A Argentina não tentou gol durante os 90 minutos, a primeira vez que isso aconteceu com um time em uma final de Copa do Mundo. O segundo cartão amarelo de Fernandez aos 93 minutos tornou a tarefa ainda mais difícil. Messi finalmente marcou o primeiro tento da Argentina aos 117, mas não houve última fuga. A Espanha havia retirado o acessório antes de enfrentar a bruxa.
Esta dependência tática explica porque o futuro da Argentina não deve ser a procura do “próximo Messi”. Não há um. A resposta deve ser redistribuir seu trabalho.
Alvarez e Lautaro podem liderar uma imprensa mais sustentada. Enzo e Mac Allister podem assumir mais responsabilidades no futuro, enquanto Nico Paz oferece promessas nas entrelinhas e Valentin Barco pode adicionar largura e invenção. Romero e Lisandro são jovens o suficiente para ancorar o novo ciclo. De Paul, Paredes, Martinez e Montiel podem servir de ponte, embora vários pilares da equipa campeã se aproximem ou ultrapassem os trinta.
Sem Messi, a Argentina poderia ser mais simétrica: talvez um 4-3-3 convencional, onde três atacantes defendem juntos e o meio-campo não compensa mais a atuação livre de um jogador. Pode ganhar pressão coletiva e equilíbrio de posição. O que perde é muito mais difícil de treinar: um passe que ninguém mais vê, uma quebra que movimenta a defesa e a crença compartilhada de que um toque pode transformar uma noite em derrota.
No momento em que este artigo foi escrito, Messi não anunciou sua aposentadoria. Antes da final, ele disse que pretende continuar enquanto tiver condições físicas de participar. Scaloni também não renunciou; após a derrota, ele disse que precisava de um tempo para pensar no futuro e conversar com o sindicato.
A incerteza é decisiva. Em vez de apenas mudar o nome do camisa 10, a Argentina pode estar se preparando para mudar de capitão, técnico e estilo ao mesmo tempo.
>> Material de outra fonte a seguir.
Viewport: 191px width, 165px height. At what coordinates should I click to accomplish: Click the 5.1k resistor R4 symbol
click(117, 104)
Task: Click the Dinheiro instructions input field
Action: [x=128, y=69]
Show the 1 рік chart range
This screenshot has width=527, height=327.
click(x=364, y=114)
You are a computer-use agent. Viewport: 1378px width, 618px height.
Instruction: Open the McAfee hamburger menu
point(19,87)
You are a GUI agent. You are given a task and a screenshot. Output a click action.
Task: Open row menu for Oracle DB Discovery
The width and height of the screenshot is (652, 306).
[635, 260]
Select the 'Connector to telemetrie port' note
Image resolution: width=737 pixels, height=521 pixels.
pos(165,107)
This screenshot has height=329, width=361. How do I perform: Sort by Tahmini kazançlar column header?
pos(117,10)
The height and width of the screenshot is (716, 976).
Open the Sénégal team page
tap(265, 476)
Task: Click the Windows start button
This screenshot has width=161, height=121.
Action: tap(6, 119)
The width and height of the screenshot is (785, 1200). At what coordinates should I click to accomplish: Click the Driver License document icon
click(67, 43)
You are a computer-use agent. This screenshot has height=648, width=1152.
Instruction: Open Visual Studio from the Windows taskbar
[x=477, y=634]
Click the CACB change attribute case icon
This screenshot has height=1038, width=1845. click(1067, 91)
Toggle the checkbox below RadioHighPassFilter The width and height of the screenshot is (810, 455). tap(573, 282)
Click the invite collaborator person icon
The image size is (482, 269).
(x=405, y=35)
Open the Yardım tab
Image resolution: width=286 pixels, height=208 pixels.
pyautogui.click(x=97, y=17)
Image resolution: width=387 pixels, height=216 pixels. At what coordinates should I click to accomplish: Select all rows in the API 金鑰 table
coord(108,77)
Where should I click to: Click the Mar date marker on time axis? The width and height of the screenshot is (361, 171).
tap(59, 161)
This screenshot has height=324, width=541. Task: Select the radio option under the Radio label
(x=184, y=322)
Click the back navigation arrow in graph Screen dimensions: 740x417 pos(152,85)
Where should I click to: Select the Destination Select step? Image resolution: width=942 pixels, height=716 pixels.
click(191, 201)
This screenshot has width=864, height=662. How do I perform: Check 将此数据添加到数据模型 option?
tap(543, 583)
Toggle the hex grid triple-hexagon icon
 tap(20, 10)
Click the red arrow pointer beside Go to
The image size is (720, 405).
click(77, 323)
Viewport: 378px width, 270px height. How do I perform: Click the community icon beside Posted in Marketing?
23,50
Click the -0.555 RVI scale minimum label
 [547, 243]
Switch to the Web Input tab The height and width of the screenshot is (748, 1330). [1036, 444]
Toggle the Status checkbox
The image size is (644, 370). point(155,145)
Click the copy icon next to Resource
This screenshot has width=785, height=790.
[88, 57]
A Argentina perdeu por 4 a 2 nos pênaltis para o Chile depois que a final da Copa América Centenário de 2016, no MetLife Stadium, terminou em 0 a 0 após a prorrogação, depois que Lionel Messi perdeu a disputa de pênaltis. | Crédito da imagem: AFP
A Argentina perdeu por 4 a 2 nos pênaltis para o Chile depois que a final da Copa América Centenário de 2016, no MetLife Stadium, terminou em 0 a 0 após a prorrogação, depois que Lionel Messi perdeu a disputa de pênaltis. | Crédito da imagem: AFP
No entanto, a MetLife não pode desfazer o que aconteceu entre aquelas duas noites dolorosas. Na entrevista de 2023, Messi imaginou que estava conversando com seu eu mais jovem depois de todos os contratempos. Ele disse a ela para não desistir porque a viagem terminaria como “um filme com final feliz”.
Para aqueles na casa dos vinte anos, realmente parece um filme que assistiram durante a maioridade: o prodígio em 2006, o personagem quebrado em 2016, o capitão conquistando a Copa América e, finalmente, a vitória na Copa do Mundo em Lusail. O final feliz não se torna infeliz porque os créditos continuam uma cena depois.
Se a MetLife foi o quadro final de Messi, ele sairá não com outro troféu, mas com um que antes parecia menos alcançável: a Argentina, não mais esmagada pela sua sombra. Não cabe à próxima geração repetir o seu génio. Isso prova que a cultura construída em torno dele pode sobreviver sem ele e que os jogadores que terminaram seu belo filme estão prontos para escrever o próximo da Argentina.